» Description of the task: Copy the following rows word for word.

» Dataset rows:

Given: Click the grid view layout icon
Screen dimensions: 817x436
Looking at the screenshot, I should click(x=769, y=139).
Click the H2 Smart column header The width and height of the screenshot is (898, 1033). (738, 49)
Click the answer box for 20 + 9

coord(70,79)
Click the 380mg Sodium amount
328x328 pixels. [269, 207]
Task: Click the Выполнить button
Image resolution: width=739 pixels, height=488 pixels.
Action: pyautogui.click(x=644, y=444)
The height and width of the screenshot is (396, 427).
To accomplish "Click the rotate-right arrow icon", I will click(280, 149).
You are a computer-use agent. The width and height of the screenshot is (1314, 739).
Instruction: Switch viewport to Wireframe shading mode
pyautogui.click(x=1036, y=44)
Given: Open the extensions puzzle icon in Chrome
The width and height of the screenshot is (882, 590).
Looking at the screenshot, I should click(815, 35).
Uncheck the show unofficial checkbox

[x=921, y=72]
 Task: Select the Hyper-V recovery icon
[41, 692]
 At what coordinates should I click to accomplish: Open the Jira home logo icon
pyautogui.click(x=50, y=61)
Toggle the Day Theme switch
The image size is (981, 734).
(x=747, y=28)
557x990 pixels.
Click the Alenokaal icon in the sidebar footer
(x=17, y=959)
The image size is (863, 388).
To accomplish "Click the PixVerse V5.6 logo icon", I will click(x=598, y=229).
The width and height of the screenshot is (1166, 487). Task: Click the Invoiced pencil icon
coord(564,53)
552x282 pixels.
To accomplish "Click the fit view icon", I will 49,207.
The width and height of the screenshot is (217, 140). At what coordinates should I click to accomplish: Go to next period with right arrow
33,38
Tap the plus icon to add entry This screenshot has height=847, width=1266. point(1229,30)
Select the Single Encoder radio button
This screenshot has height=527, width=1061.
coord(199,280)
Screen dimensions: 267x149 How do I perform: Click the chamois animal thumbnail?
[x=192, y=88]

» Task result:
Given: Click the grid view layout icon
Screen dimensions: 817x436
Looking at the screenshot, I should click(x=769, y=139).
Click the H2 Smart column header The width and height of the screenshot is (898, 1033). (738, 49)
Click the answer box for 20 + 9

coord(70,79)
Click the 380mg Sodium amount
328x328 pixels. [269, 207]
Task: Click the Выполнить button
Image resolution: width=739 pixels, height=488 pixels.
Action: pyautogui.click(x=644, y=444)
The height and width of the screenshot is (396, 427).
To accomplish "Click the rotate-right arrow icon", I will click(280, 149).
You are a computer-use agent. The width and height of the screenshot is (1314, 739).
Instruction: Switch viewport to Wireframe shading mode
pyautogui.click(x=1036, y=44)
Given: Open the extensions puzzle icon in Chrome
The width and height of the screenshot is (882, 590).
Looking at the screenshot, I should click(815, 35).
Uncheck the show unofficial checkbox

[x=921, y=72]
 Task: Select the Hyper-V recovery icon
[41, 692]
 At what coordinates should I click to accomplish: Open the Jira home logo icon
pyautogui.click(x=50, y=61)
Toggle the Day Theme switch
The image size is (981, 734).
(x=747, y=28)
557x990 pixels.
Click the Alenokaal icon in the sidebar footer
(x=17, y=959)
The image size is (863, 388).
To accomplish "Click the PixVerse V5.6 logo icon", I will click(x=598, y=229).
The width and height of the screenshot is (1166, 487). Task: Click the Invoiced pencil icon
coord(564,53)
552x282 pixels.
To accomplish "Click the fit view icon", I will 49,207.
The width and height of the screenshot is (217, 140). At what coordinates should I click to accomplish: Go to next period with right arrow
33,38
Tap the plus icon to add entry This screenshot has height=847, width=1266. point(1229,30)
Select the Single Encoder radio button
This screenshot has height=527, width=1061.
coord(199,280)
Screen dimensions: 267x149 How do I perform: Click the chamois animal thumbnail?
[x=192, y=88]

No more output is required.